During World War II, there was never any doubt where one's loyalties lay. Apart from a few self-serving individuals, like Oswald Mosley and Lord Haw Haw, everyone knew who the enemy was. When bombs were falling every night on British cities, it was hard for anyone's moral compass to swing far off north. The more we knew about the Reich, the more obvious it was that we could not afford to lose the war, because Hitler was a Dark Lord who would enslave or kill us.
And that's the puzzling thing. The Israeli-Palestinian conflict isn't going on in someone's backyard. It's out there for everyone to see. Hamas rockets fell on Sderot, and any visiting journalist (if any had cared to visit) could have been there when they landed. But when Israel moved in to stop the barrages after many years, the world seemed not to know of any provocation and portrayed Operation Cast Lead as an unprovoked attack. All the photographs and film of destruction in Gaza made the front pages and TV screens; but there were no shots of the Gaza that had not been harmed.
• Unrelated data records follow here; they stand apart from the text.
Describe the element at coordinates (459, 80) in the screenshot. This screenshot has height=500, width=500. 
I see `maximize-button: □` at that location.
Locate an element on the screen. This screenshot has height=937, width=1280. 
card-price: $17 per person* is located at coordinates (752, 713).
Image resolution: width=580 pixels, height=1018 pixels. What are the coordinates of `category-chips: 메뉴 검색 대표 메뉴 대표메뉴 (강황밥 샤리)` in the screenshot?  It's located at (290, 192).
We all know about this, about this dishonest reporting that is more interested in keeping wounds open than in telling the truth.
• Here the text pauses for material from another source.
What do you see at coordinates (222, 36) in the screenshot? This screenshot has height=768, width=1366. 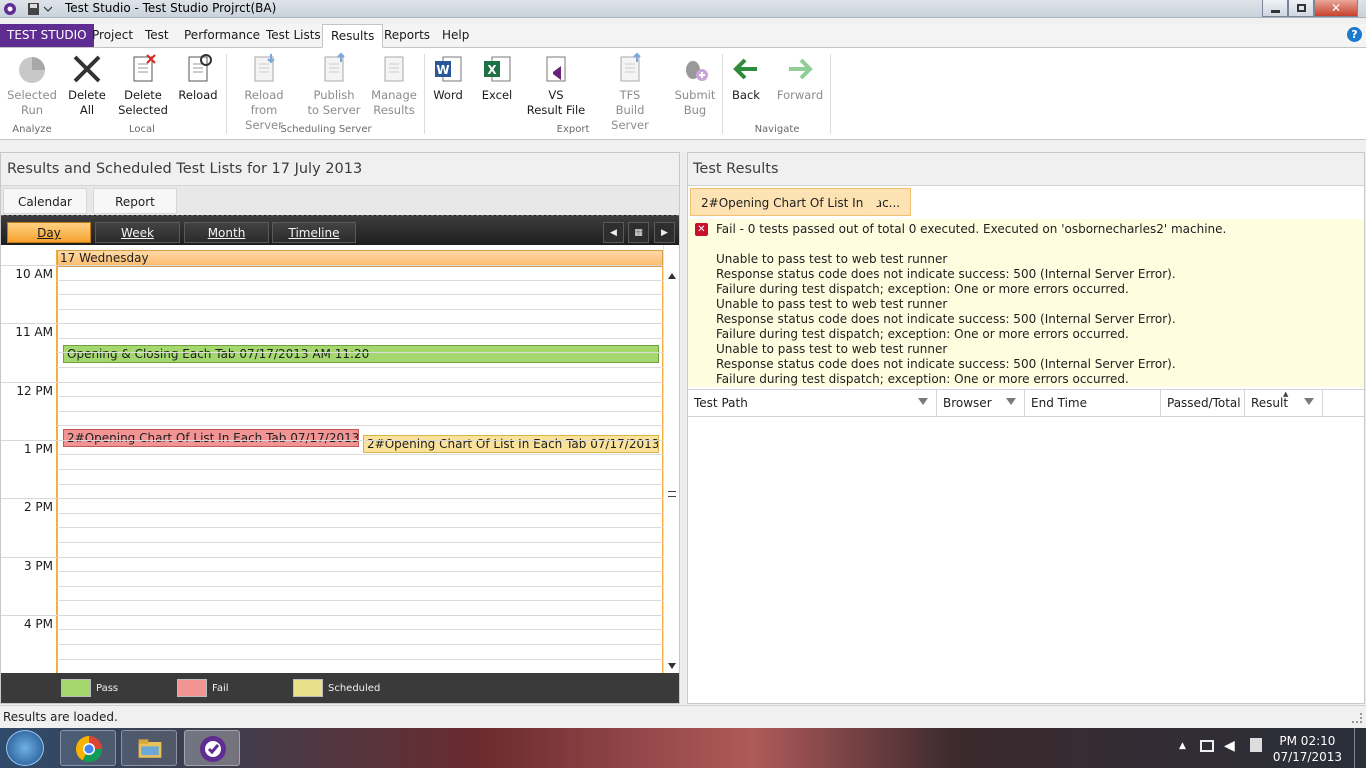 I see `tab-performance: Performance` at bounding box center [222, 36].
But aren't these the same reporters who have been in Jerusalem or Tel Aviv in the aftermath of a terrorist attack? Don't they look at the walls in Gaza and the West Bank and see the posters making heroes of young people suborned into killing Jews? Don't they ask themselves, who hero-worships a murderer? What mother sends her children to die in this way, and hands out sweets afterwards? Desperation? Devotion to Palestine? Or simply evil? Not the mother, perhaps. But the men (and women) who send children out with bombs round their waists and who put remote controls in the package so they can detonate the vest should the child have second thoughts. Why should anyone experience a moment's hesitation in calling such people evil?
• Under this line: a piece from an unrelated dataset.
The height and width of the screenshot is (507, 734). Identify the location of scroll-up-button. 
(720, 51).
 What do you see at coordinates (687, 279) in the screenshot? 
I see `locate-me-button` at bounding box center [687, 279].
Frodo carried the ring of power to the Crack of Doom, and Gollum's greed finally carried it into the depths of the mountain, where it was destroyed and Sauron's power lost for ever. If only we had a ring like that and a Crack of Doom to throw it into. What we have instead is Israel itself. Whatever its flaws, it's a healthy country. It stands for values like democracy, freedom, human rights, and a balance between secularism and religion. Set beside its neighbours, it stands out. Good amidst evil may be overstating it. But it needs to be recognized for what it is: a land that promotes good and stands against evil.